A break from working…
I’ve struggled to find the time to post today, as I’m working on a pile of freelance assignments due in a hurry but right now I’m halfway through a piece on Theoren Fleury for Lethbridge’s Bridge Magazine and am stranded at just over 700 words.
So rather than continue to stare blankly at the last sentence until I begin to question the first-40 before it, I figured I would do something less destructive. When nothing came to mind I decided to blog.
Rim shot, lengthy eye roll and begin.
I noted a few quick thoughts yesterday regarding Fleury’s recent appearances in the news after blogging about the Flames and a few of those donning the uniform. Now today, I have spent a lot of time putting this piece together and have had to replay the interview I had with him last month to get myself back into Fleury mode.
Even though only five weeks have gone by since our sit-down, those most recent events caused me to view the recording a little differently this time. When I first sat down with Theo I left the interview with two thoughts on my mind.

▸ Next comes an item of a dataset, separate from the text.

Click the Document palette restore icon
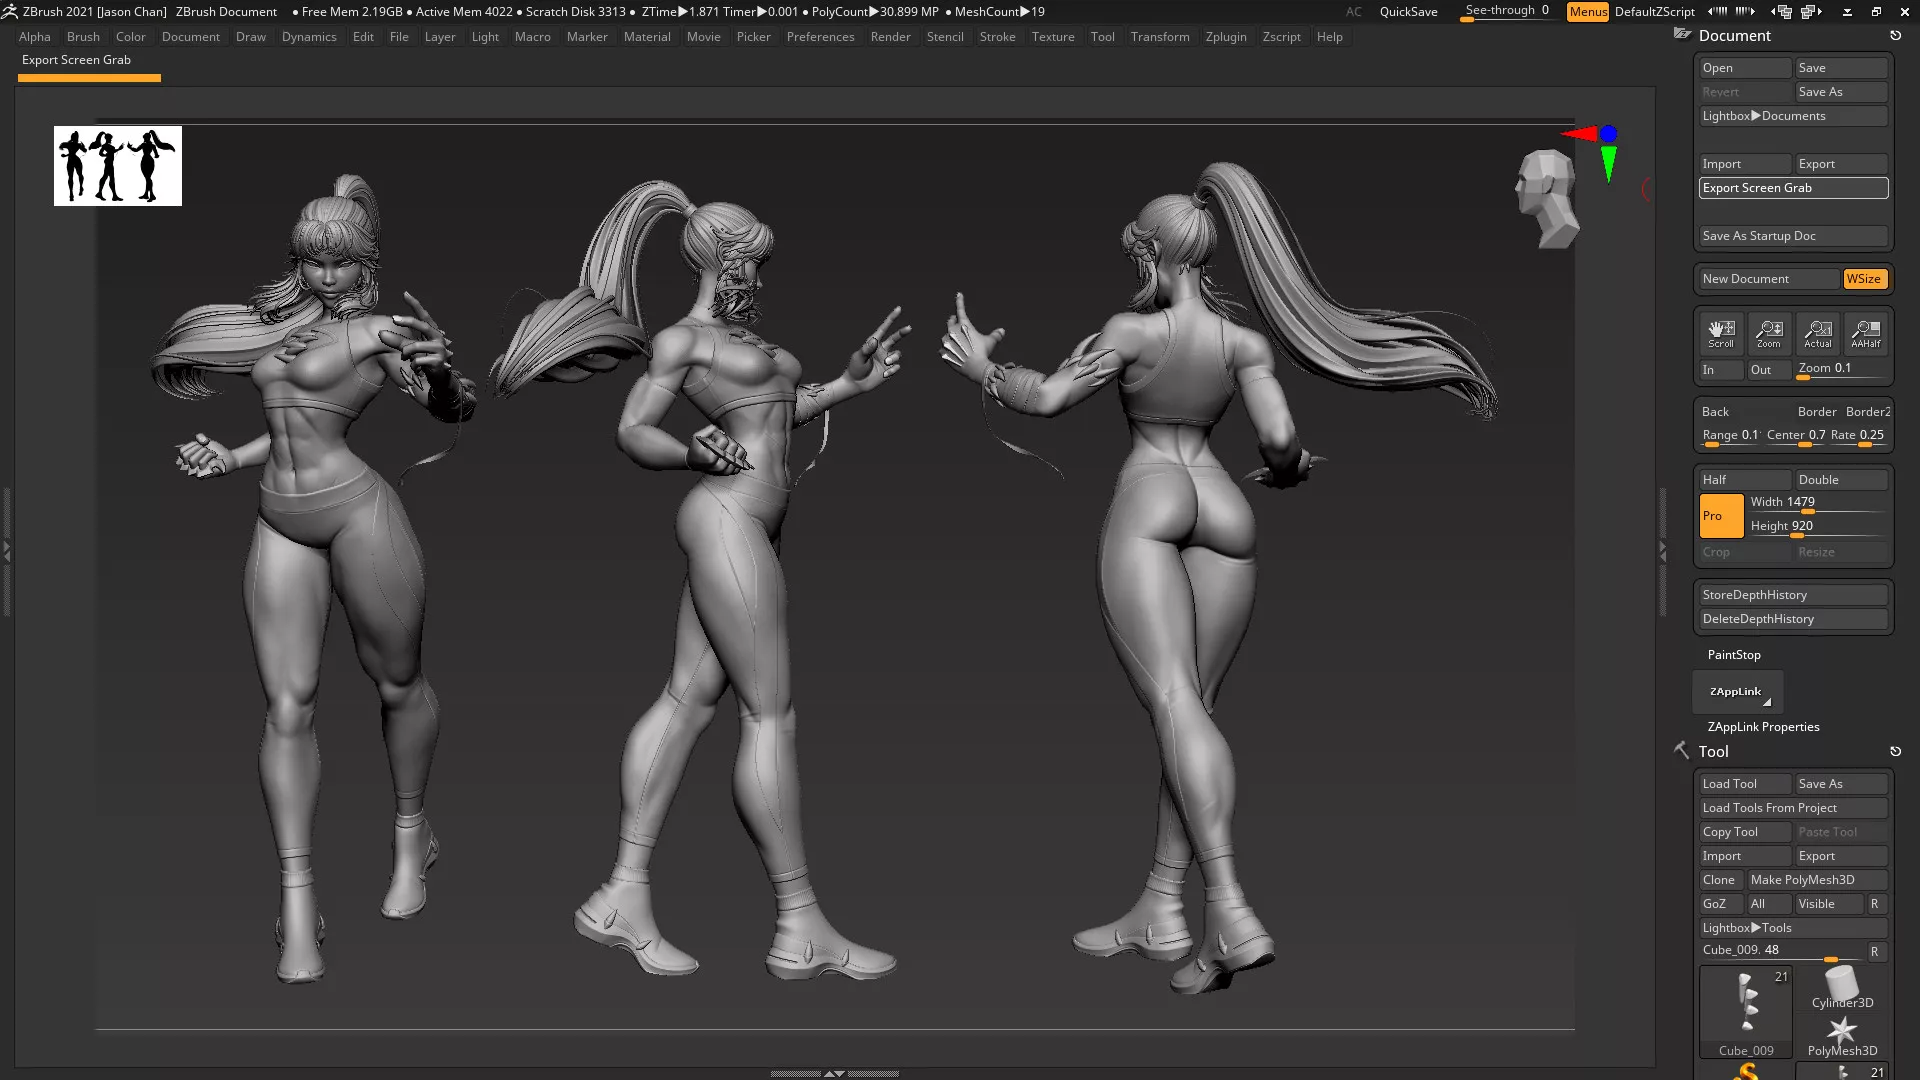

One was, ‘Holy crap, I just spent 49:44 seconds with Theo Fleury.’ I mean, I never really liked him from a fan’s point of view; he played for Moose Jaw when I lived in Regina and he was on the ’89 Flames team that beat my Habs for the Cup, IN MONTREAL NO LESS. Actually, there might have been moments in my childhood when said I hated that little weasel but that’s really neither here nor there at this point. What I’m saying is as an adult I was able to appreciate the greatness of his skill and will ALWAYS be honoured to meet anyone from the ’02 Olympic team.
The second thing I couldn’t stop thinking about was how anyone might avoid Fleury’s same path in life if they were to face what he went through. The detail of his book, Playing With Fire, when describing his childhood in a house of addictions, portrays his conditions at home as harsh but not anything completely out of this world. However, the level of the sexual abuse added onto an already tough spot was a guaranteed recipe for his own destruction, in my mind.
I instantly felt sorry for him for everything that has ever happened, from the abuse to the addiction to the on-ice tyrants, which had become extremely normal. But I was also an instant fan of his as a man, because he had hit rock bottom yet managed to turn his problems and mistakes into something to benefit the world.
Today, as I listened to the interview I realized, while I’m still a fan and very happy for his turnaround, his antics in life weren’t entirely due to other people’s mistreatment toward him. Fleury has been a feisty mouthpiece from day one and has always worn his heart on his sleeve. This is something that is part of Fleury’s genetic makeup.
We are all shaped by our experiences, good or bad, and sometimes circumstances beyond our control can influence our own behaviour. But, then again, some people are just born to be little buggers. I don’t know what type of lifestyle he might have had without the abuse but I guarantee we would still remember him as a little bugger on skates.
Anyone who knows me will attest that none of this is an insult to the man. I’m a bugger too, just more beanpole-ish than little.
My point is simply that some of what I quickly chalked up to being a result of abuse likely would have existed even if he had spent his childhood on the road with the Partridge Family. The chicken-wing gestures, the threatening of eye-ectomies and the calling out of former teams at the tender age of 41 were all original Theo, from the heart.
The weasel would have emerged regardless. Trust me.